Using information collected by the Hubble Space Telescope over the past three years, NASA and ESA astronomers have discovered more information about the star cluster Westerlund 2, located in the constellation Carina, in the Milky Way. The findings were shared on Thursday (28) on the official Hubble website.
The research found that the disk surrounding the stars near the center of the cluster is devoid of the large, dense clouds of dust expected to exist there. According to experts, this is due to the presence of massive stars in the region.
That’s because the stars emit intense ultraviolet radiation and stellar winds similar to hurricanes. Together, these phenomena act as a “blowtorch” and corrode matter in the surroundings, dispersing clouds of galactic dust.

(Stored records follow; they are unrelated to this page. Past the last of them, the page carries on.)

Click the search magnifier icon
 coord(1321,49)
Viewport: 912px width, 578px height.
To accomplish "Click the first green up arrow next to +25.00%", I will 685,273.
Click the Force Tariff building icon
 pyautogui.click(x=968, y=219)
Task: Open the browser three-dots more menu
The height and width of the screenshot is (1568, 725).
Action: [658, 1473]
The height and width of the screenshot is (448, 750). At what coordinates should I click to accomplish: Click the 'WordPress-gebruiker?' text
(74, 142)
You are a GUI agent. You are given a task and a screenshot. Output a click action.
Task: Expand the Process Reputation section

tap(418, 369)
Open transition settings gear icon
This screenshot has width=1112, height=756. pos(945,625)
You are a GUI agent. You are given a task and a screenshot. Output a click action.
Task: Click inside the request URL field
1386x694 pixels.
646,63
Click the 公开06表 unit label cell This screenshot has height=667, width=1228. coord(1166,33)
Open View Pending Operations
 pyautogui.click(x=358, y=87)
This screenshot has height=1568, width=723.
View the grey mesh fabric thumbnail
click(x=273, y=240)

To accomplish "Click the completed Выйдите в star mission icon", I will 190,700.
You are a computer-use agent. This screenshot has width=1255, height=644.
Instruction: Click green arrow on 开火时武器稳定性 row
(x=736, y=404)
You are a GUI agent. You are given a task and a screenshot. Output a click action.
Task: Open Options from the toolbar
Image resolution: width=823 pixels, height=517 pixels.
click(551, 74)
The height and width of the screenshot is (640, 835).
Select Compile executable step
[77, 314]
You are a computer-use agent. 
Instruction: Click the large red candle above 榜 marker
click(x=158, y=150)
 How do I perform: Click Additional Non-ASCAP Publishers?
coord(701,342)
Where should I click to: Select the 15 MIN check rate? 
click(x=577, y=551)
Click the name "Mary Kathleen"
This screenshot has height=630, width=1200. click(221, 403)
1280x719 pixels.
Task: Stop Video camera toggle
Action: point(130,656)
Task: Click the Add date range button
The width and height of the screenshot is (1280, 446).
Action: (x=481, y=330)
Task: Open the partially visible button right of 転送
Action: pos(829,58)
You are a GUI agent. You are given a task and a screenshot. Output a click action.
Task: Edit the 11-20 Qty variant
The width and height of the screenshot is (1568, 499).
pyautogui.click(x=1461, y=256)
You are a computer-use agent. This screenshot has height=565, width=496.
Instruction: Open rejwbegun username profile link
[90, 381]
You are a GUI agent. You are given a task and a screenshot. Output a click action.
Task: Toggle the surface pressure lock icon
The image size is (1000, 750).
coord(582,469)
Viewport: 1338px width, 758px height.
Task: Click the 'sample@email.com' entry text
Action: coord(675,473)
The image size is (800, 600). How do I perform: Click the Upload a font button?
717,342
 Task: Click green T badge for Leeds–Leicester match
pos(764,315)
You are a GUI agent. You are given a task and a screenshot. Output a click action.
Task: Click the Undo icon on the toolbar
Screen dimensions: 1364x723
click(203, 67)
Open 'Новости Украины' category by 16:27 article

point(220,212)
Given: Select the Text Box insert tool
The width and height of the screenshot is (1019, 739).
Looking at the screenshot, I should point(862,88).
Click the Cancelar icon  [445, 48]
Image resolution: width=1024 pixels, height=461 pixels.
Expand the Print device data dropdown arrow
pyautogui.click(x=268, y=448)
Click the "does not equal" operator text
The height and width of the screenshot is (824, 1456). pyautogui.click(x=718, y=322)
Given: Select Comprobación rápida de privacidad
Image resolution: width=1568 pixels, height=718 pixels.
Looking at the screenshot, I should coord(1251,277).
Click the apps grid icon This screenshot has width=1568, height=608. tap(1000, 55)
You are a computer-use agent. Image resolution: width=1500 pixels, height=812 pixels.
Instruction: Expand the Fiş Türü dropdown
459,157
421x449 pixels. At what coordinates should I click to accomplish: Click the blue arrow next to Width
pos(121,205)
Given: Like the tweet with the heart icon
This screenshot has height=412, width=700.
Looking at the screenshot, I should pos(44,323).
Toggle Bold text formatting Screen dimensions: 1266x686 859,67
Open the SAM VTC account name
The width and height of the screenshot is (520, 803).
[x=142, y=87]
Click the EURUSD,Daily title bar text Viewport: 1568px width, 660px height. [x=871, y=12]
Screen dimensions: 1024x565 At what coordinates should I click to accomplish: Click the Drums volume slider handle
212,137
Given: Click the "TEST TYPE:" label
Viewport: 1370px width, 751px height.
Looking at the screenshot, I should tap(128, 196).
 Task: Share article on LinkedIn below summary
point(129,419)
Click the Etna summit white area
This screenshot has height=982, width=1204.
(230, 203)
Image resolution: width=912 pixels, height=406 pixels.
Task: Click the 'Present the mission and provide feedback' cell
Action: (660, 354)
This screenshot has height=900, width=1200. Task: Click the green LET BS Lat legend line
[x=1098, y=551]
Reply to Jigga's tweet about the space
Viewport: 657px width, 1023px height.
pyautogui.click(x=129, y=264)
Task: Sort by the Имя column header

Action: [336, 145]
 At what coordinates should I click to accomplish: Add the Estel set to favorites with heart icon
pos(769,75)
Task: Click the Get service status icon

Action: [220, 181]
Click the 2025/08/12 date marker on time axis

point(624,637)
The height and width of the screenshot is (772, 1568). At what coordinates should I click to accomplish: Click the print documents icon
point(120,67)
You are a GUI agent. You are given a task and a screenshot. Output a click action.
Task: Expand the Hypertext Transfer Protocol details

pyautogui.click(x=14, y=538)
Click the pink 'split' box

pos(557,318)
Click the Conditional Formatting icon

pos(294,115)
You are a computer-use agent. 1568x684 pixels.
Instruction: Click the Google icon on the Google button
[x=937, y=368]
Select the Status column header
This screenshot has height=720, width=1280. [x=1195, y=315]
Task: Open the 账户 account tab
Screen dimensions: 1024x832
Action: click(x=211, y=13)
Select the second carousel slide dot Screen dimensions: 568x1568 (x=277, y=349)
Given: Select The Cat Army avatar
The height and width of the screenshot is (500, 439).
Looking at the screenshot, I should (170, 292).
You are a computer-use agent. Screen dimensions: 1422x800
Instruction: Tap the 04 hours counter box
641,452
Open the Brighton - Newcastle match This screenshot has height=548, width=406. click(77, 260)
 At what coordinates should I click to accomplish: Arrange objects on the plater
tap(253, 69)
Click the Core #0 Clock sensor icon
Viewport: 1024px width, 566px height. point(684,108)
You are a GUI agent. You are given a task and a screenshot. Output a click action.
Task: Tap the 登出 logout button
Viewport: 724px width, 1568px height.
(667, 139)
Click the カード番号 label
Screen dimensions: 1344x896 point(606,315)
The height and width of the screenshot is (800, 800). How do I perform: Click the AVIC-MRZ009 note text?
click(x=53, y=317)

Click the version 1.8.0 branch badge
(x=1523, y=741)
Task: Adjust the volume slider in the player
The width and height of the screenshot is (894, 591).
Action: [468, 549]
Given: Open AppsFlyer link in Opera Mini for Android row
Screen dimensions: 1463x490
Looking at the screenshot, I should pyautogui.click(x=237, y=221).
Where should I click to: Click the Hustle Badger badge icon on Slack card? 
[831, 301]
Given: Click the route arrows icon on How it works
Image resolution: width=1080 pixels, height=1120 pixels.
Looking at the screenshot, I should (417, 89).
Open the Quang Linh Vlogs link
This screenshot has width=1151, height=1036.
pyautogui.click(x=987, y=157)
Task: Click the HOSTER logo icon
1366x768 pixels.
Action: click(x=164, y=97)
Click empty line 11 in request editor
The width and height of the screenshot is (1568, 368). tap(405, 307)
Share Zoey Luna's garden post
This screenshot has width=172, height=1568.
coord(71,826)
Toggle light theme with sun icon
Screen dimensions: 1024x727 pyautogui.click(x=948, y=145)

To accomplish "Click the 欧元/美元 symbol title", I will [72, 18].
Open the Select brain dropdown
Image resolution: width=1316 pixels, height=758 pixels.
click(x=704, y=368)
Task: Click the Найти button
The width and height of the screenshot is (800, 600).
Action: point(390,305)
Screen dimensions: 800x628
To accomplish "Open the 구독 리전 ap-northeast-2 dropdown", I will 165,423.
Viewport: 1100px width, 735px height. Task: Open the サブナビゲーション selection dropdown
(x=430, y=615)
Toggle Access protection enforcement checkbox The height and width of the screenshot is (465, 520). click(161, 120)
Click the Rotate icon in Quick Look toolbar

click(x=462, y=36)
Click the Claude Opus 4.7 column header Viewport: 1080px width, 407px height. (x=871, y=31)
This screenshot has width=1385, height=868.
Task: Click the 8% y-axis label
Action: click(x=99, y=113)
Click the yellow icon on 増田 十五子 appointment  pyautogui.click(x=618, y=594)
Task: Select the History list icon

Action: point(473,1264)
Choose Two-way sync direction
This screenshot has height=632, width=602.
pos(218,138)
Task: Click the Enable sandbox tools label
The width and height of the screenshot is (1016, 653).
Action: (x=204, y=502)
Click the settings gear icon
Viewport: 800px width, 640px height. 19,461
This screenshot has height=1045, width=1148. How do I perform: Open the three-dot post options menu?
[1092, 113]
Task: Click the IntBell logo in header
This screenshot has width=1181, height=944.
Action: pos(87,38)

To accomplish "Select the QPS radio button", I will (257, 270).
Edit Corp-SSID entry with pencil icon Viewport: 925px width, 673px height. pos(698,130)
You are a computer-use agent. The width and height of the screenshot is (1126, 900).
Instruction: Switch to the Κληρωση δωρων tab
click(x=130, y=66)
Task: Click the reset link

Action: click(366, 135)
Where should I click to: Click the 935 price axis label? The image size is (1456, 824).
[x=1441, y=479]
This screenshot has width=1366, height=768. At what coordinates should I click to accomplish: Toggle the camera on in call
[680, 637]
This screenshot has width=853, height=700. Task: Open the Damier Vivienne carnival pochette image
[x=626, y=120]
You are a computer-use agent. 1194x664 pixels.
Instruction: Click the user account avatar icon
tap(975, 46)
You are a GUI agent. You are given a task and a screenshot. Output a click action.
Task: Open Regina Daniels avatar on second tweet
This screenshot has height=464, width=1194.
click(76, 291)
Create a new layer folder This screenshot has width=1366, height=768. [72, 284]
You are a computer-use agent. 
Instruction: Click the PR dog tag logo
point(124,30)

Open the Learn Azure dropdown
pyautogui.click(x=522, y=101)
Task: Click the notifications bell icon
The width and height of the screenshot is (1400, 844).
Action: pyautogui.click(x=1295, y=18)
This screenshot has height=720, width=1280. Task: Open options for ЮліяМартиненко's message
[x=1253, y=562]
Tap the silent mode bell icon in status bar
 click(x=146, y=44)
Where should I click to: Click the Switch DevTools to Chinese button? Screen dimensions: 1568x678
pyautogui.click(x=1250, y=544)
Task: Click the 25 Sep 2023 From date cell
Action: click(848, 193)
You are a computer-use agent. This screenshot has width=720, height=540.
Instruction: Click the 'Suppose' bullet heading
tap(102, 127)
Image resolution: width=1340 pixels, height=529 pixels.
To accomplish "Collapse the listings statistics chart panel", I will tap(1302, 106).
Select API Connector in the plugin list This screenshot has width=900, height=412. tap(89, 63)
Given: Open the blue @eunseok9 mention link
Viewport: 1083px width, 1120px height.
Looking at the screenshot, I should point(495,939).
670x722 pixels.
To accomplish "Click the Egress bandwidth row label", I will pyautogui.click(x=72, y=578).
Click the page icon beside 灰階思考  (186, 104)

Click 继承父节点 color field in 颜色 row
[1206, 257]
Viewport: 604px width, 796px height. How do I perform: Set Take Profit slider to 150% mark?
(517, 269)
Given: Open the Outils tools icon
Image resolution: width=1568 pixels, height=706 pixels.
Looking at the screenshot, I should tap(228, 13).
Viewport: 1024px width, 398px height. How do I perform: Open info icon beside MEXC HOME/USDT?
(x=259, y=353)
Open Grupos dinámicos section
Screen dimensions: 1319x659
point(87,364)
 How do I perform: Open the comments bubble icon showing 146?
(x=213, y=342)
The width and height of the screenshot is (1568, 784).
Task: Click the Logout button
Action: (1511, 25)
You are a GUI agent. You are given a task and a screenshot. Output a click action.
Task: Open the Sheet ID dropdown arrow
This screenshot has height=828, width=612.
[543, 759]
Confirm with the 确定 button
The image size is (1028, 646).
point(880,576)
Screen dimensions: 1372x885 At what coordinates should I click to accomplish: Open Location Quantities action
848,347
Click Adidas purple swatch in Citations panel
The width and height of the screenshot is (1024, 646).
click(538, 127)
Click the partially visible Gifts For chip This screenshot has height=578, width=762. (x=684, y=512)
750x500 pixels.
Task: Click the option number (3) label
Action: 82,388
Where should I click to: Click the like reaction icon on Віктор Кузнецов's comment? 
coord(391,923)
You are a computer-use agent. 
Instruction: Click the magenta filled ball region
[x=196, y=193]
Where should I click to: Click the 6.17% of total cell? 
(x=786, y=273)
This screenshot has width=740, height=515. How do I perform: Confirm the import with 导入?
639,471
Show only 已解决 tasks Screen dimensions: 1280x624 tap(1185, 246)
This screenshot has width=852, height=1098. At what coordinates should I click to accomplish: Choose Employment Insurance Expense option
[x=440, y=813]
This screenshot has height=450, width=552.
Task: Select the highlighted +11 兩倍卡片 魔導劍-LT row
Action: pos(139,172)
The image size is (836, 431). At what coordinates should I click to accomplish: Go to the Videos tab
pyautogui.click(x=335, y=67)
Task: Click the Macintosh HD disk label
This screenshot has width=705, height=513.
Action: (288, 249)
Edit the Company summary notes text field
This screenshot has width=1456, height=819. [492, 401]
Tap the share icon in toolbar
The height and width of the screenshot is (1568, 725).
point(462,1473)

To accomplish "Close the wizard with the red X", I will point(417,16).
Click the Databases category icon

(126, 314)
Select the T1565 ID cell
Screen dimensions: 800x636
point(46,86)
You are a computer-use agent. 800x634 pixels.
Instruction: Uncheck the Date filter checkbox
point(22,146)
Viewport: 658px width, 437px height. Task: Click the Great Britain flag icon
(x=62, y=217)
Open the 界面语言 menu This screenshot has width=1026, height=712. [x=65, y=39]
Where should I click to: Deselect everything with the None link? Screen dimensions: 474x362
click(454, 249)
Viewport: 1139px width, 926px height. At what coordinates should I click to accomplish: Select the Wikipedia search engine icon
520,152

“With an age of less than about two million years, Westerlund 2 harbours some of the most massive, and hottest, young stars in the Milky Way,” said Danny Lennon, one of the researchers, in a statement. “The ambient environment of this cluster is therefore constantly bombarded by strong stellar winds and ultraviolet radiation from these giants that have masses of up to 100 times that of the Sun.”
In addition, astronomers have found that these conditions prevent the formation of planets in Westerlund 2, as these objects need huge clouds of dust to form. “Basically, if you have monster stars, their energy is going to alter the properties of the discs,” explained Elena Sabbi, who also participated in the discovery. “You may still have a disc, but the stars change the composition of the dust in the discs, so it’s harder to create stable structures that will eventually lead to planets.”
Of the nearly 5,000 stars observed in Westerlund 2 with masses between 0.1 and five times that of the Sun, 1500 showed fluctuations in their luminosity, which suggests the presence of stardust. According to scientists, the material in orbit temporarily blocks part of the light emitted by the stars, causing fluctuations in its brightness.
Thanks to new analyzes carried out with Hubble, the group noticed these oscillations only in stars located at least four light-years from the center of the cluster. “We think they are planetesimals or structures in formation,” explained Sabbi. “These could be the seeds that eventually lead to planets in more evolved systems.”